Note each line in the data holding the string "using" and report it.
*** Opening of Entries shown ***
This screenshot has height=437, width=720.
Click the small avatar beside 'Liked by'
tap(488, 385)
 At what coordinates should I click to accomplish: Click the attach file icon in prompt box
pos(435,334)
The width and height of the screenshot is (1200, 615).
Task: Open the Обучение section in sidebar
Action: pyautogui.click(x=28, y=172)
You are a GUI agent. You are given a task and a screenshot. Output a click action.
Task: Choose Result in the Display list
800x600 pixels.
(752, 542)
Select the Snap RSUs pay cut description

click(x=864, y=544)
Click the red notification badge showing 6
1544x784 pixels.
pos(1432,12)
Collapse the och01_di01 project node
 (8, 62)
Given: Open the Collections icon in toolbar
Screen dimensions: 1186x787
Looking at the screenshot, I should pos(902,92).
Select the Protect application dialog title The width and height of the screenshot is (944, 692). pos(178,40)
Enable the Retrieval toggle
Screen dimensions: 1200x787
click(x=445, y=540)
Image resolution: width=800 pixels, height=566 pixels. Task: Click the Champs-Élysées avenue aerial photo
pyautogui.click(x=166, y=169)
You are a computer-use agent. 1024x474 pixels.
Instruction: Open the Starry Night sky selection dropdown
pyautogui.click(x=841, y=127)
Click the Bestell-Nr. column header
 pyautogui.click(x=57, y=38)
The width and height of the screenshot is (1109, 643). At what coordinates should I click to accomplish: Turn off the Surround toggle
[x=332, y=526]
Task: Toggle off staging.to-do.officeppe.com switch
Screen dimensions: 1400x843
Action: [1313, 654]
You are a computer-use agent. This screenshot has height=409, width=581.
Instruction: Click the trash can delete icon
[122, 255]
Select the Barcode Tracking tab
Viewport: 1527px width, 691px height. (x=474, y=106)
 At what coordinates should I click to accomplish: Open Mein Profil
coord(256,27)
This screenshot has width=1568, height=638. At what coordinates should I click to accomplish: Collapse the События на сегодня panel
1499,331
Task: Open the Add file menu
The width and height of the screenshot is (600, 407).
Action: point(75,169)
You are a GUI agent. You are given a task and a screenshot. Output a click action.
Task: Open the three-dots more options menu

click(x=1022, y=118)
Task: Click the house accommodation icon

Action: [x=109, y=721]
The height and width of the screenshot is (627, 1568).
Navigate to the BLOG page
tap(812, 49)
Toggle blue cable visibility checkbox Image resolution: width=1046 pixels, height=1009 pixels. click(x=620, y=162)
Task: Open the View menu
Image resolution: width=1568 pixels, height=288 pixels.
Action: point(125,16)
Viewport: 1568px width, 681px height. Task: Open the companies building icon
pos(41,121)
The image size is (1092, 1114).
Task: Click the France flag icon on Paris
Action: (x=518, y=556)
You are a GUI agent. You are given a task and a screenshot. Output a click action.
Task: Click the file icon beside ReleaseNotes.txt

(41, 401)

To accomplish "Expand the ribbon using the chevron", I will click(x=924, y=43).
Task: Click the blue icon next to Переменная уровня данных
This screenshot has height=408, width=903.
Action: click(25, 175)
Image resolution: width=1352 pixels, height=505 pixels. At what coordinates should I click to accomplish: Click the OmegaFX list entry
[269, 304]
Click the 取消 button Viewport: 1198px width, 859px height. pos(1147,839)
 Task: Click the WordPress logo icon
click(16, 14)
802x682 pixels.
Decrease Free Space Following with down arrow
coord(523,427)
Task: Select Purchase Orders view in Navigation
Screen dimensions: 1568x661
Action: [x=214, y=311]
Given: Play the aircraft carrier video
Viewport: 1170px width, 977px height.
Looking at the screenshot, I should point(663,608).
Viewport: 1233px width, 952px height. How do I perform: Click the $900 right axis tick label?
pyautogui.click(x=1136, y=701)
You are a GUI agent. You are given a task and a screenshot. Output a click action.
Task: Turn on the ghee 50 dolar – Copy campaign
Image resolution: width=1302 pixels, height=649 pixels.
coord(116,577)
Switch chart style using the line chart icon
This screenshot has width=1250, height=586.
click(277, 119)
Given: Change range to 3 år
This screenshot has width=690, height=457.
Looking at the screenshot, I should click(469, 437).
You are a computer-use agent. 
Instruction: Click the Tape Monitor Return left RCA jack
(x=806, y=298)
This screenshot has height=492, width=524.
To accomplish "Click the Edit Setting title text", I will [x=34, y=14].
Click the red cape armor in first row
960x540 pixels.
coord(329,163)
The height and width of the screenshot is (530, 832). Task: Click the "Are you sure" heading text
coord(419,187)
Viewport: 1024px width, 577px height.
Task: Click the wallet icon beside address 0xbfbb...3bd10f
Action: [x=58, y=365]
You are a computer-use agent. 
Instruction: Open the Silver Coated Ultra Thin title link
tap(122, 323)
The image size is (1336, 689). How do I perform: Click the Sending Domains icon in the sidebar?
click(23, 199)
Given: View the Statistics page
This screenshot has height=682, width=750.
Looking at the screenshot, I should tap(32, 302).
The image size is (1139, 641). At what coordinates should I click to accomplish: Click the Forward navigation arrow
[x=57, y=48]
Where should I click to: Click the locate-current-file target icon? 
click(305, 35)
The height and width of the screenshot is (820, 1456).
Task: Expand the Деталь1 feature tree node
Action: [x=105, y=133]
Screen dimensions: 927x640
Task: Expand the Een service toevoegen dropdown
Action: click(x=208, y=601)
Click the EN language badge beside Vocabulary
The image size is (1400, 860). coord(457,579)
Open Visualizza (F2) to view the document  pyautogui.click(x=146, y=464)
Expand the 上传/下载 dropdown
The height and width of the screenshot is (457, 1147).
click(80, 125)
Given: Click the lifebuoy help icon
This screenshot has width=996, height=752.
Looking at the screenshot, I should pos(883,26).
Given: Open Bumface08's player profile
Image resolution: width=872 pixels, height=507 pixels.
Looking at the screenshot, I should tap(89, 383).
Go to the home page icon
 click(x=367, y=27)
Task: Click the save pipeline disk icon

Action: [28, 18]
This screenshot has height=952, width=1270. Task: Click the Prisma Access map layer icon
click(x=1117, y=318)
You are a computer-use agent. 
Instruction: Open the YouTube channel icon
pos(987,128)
*** Close of Entries shown ***
# Output of the exercise
To accomplish "Expand the ribbon using the chevron", I will click(x=924, y=43).
Switch chart style using the line chart icon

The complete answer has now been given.